Potret Monolog

Minggu ini beneran minggu yang hectic buat saya. Bukannya saya ga terbiasa dengan kesibukan tapi saya enggak suka spontanitas-an. Being spontaneous is not me. Meski pada dasarnya saya impulsif, tapi menyangkut profesionalisme menurut saya preparasi adalah sesuatu yang penting. 

Enough with the complaints, Selasa lalu sepulang dari kampus menuju kantor, saya menemukan kejadian yang menarik di bis. Bis damri yang beroperasi di Bandung dan sekitarnya pasti ramai oleh pengamen, pedagang kaki lima, penjual kroan, atau peminta-minta. Nah kali ini saya ga ngeliat kesemuanya itu tapi saya negliat seseorang sedang bermonolog. Sebelumnya saya pernah liat ada orang baca al-qur'an dengan artikulasi dipaksakan dan tajwid yang berantakan di dalam bis yang pada akhirnya dia minta receh sebagaimana pengamen beres nyanyi. Yah, we live in a messed up world. Nah monolog yang dibawa orang itu agak mencuri perhatian saya. Monolognya berisi. Kaya orasi. Ngomongin BBM, incumbent, potret kemiskinan, ketidakadilan, ketimpangan sosial  dan sebagainya. Ada kalimat yang menyentuh, "Oh....Ibu pertiwi dilukai oleh anaknya sendiri. Korupsi di birokrasi." 

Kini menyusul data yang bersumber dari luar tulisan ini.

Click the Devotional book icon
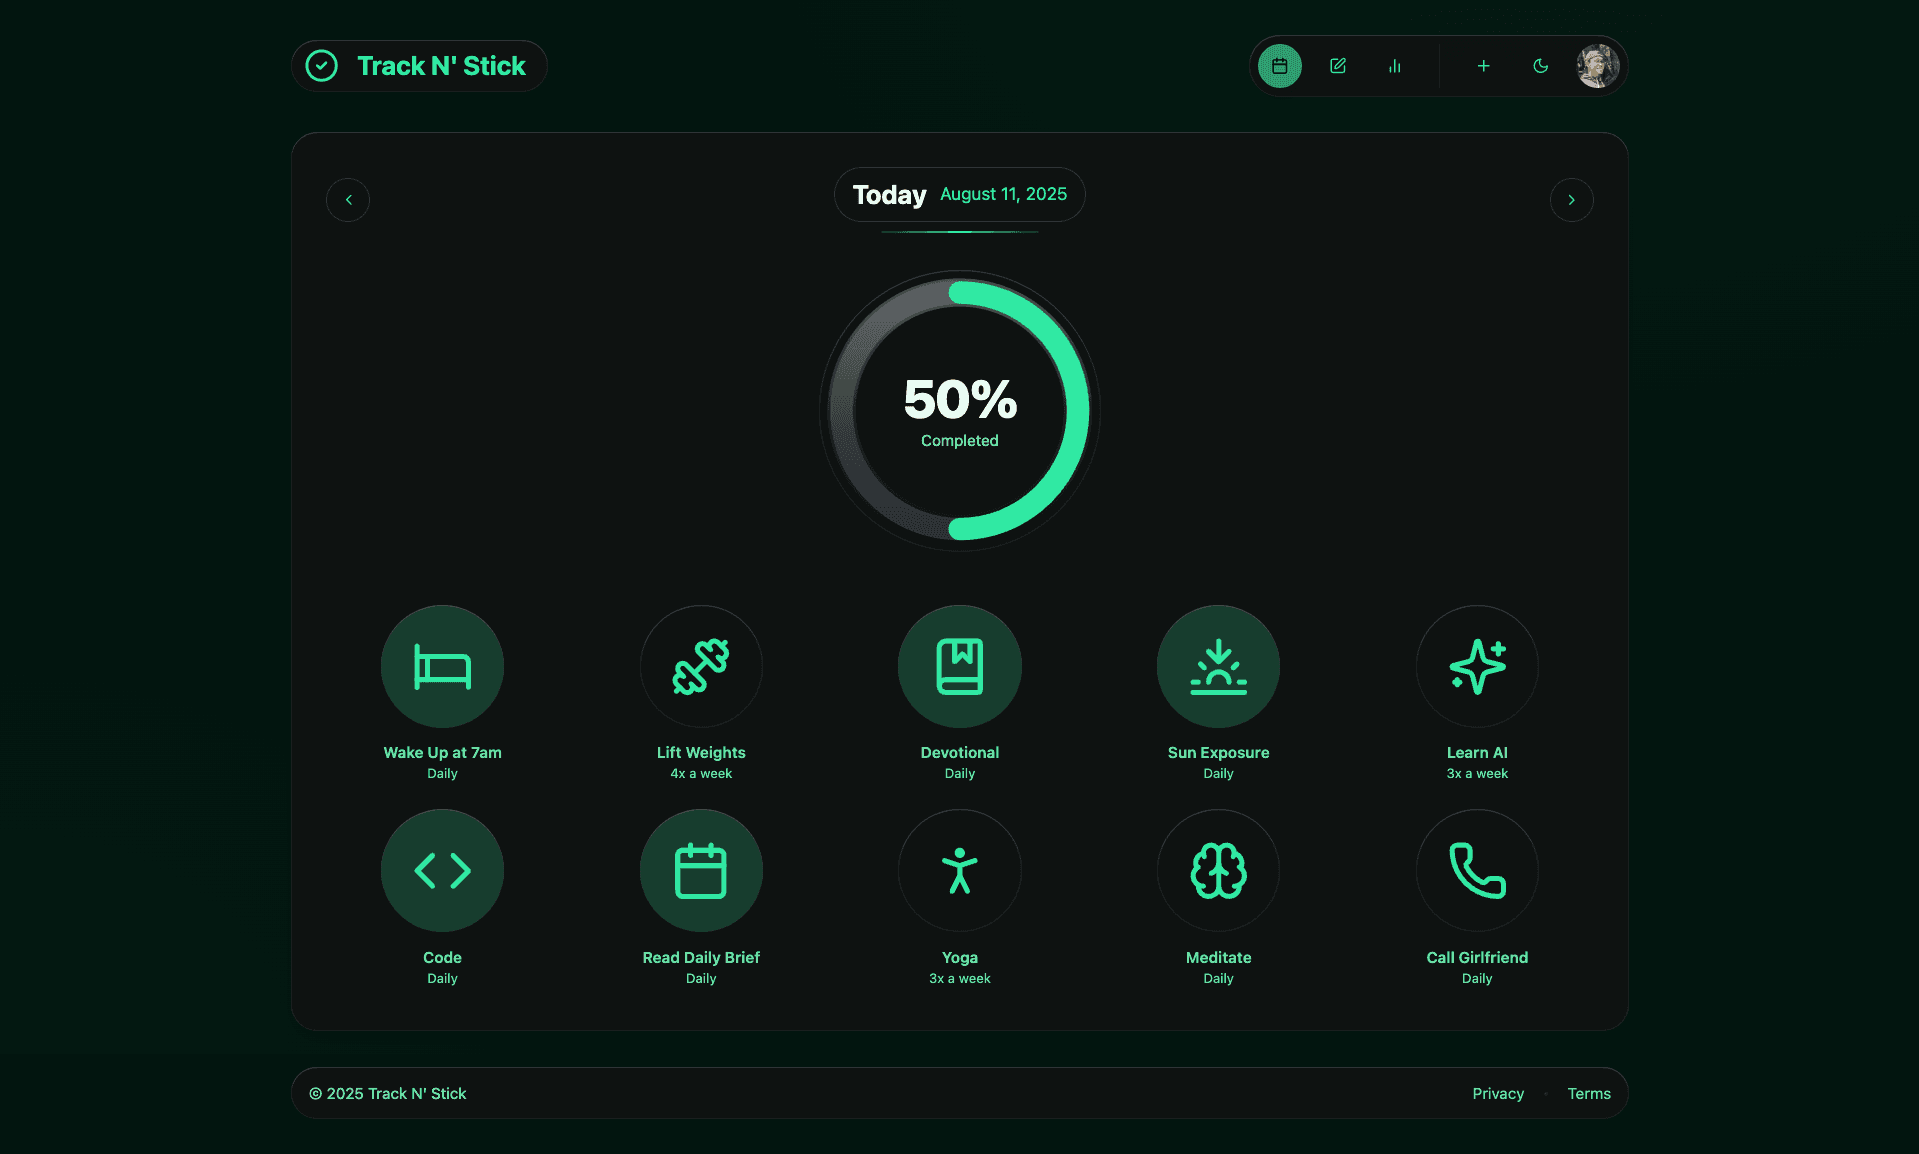Viewport: 1919px width, 1154px height. point(959,666)
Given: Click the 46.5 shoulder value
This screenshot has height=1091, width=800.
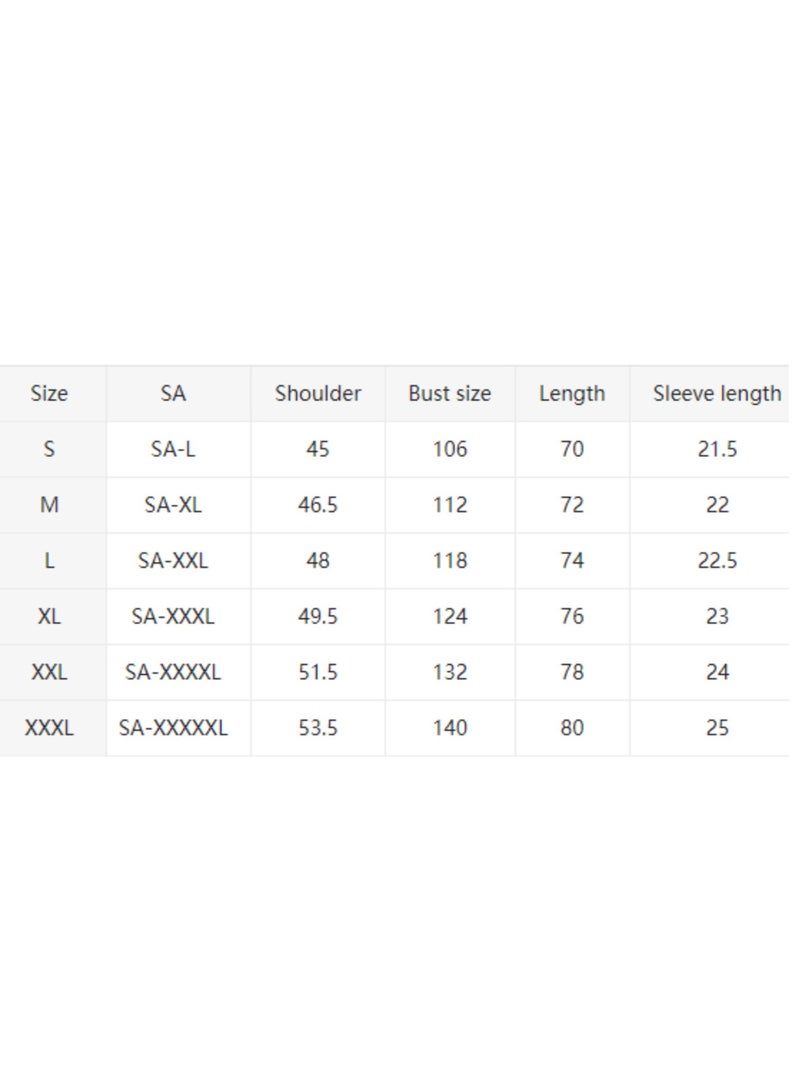Looking at the screenshot, I should 318,505.
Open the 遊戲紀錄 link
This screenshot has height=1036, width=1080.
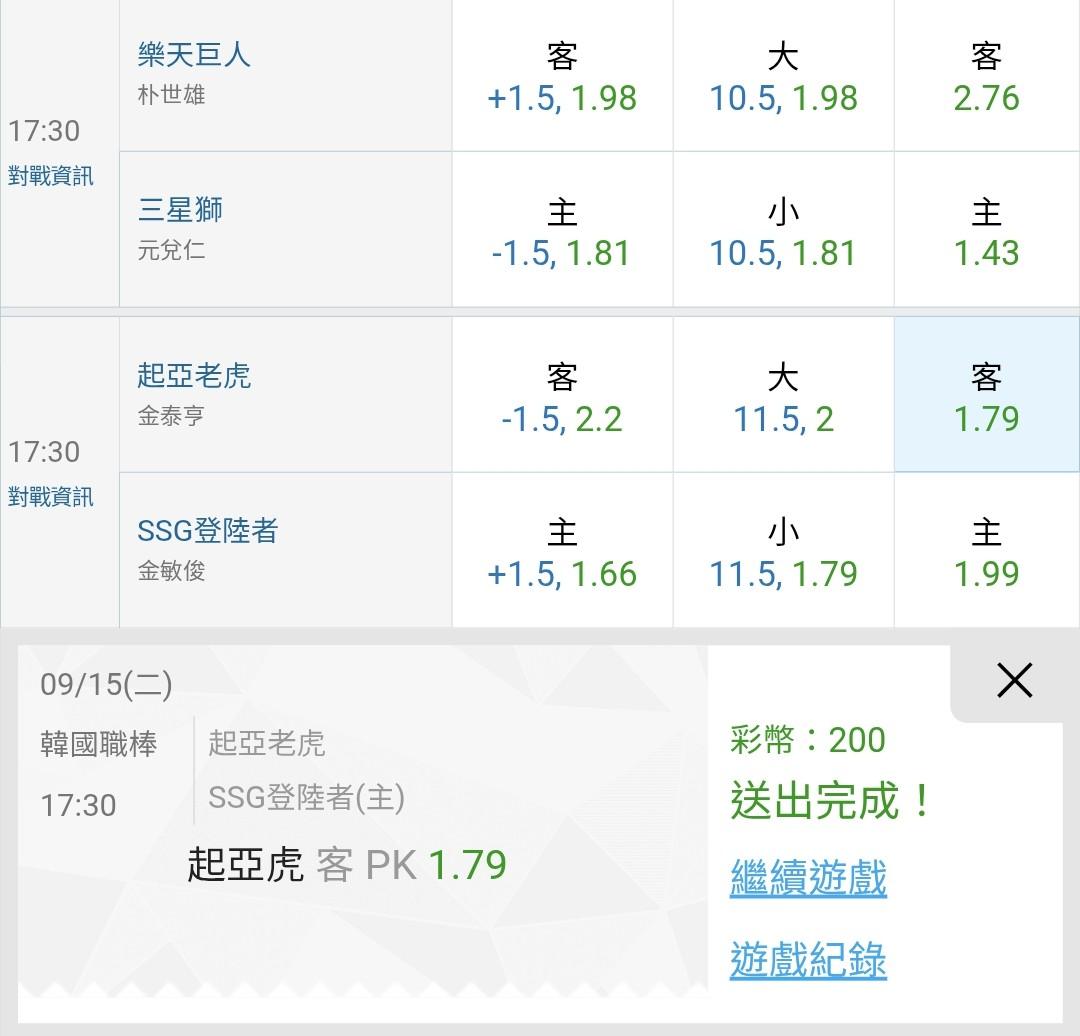(x=808, y=960)
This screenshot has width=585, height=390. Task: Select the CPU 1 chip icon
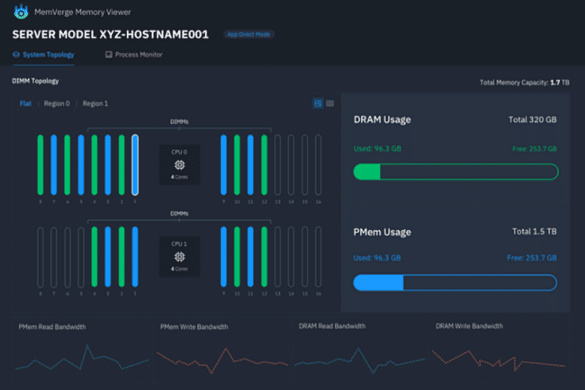[x=179, y=257]

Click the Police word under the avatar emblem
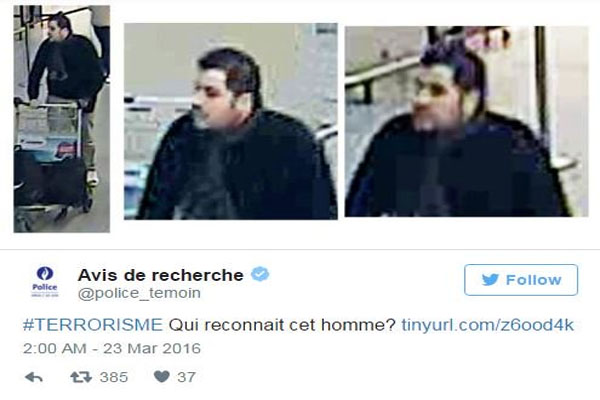pos(45,287)
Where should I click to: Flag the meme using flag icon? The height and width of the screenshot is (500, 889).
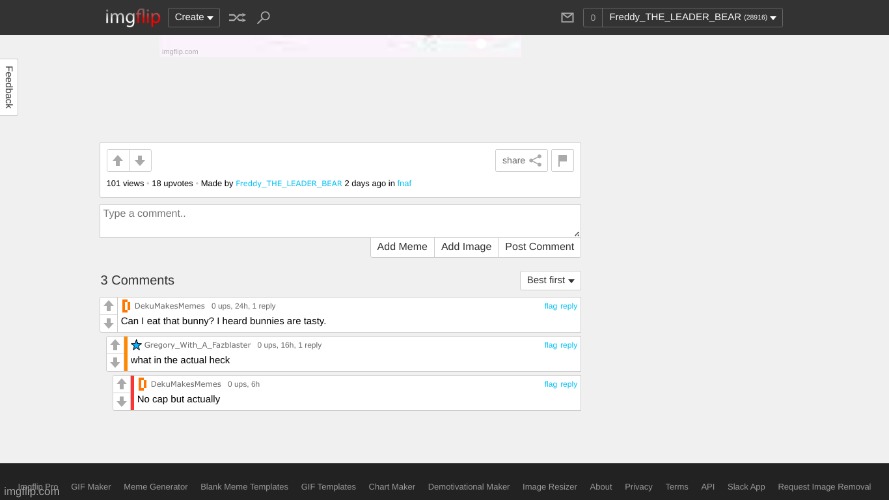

pake topi, rambutnya gondrong
Saya pikir sebagian besar penumpang gak merhatiin isi monolognya. Bisa dilihat dari segelintir orang yang ngasih recehannya. Mungkin lebih asik buat mereka denger lagu-lagu picisan daripada denger monolog yang malah asing ditelinga mereka. Actually, it has been twice. Pertama, dulu banget waktu tahun pertama kuliah, saya lihat orang yang berbeda baca puisi di dalam bis. Bacain puisinya Chairil Anwar sama Rendra, lupa judulnya apa. Tapi menurut saya, kedua orang tersebut put all his heart into it jadi monolog dan puisinya ga kosong sekosong lagu-lagu yang dibawain pengamen. Dilihat dari situ, entah idealisme ataupun kebutuhan sehari-hari, sedikit apresiasi ga begitu mahal untuk nunjukin begitu pedulinya kita sama mereka. Di Belanda sama Perancis, orang baca puisi di tengah jalan, malah ditontonin sama banyak orang terus dikasih uang juga. Di Wina, ada orang yang kerjaannya bikin puisi/syair buat wisatawan, on the spot. Di Indonesia? yah, Ibu pertiwi yang dilukai oleh anaknya sendiri. Oh ya, i found out later that the one with monologue is part of Komunitas Sastra Jalanan. Pantes.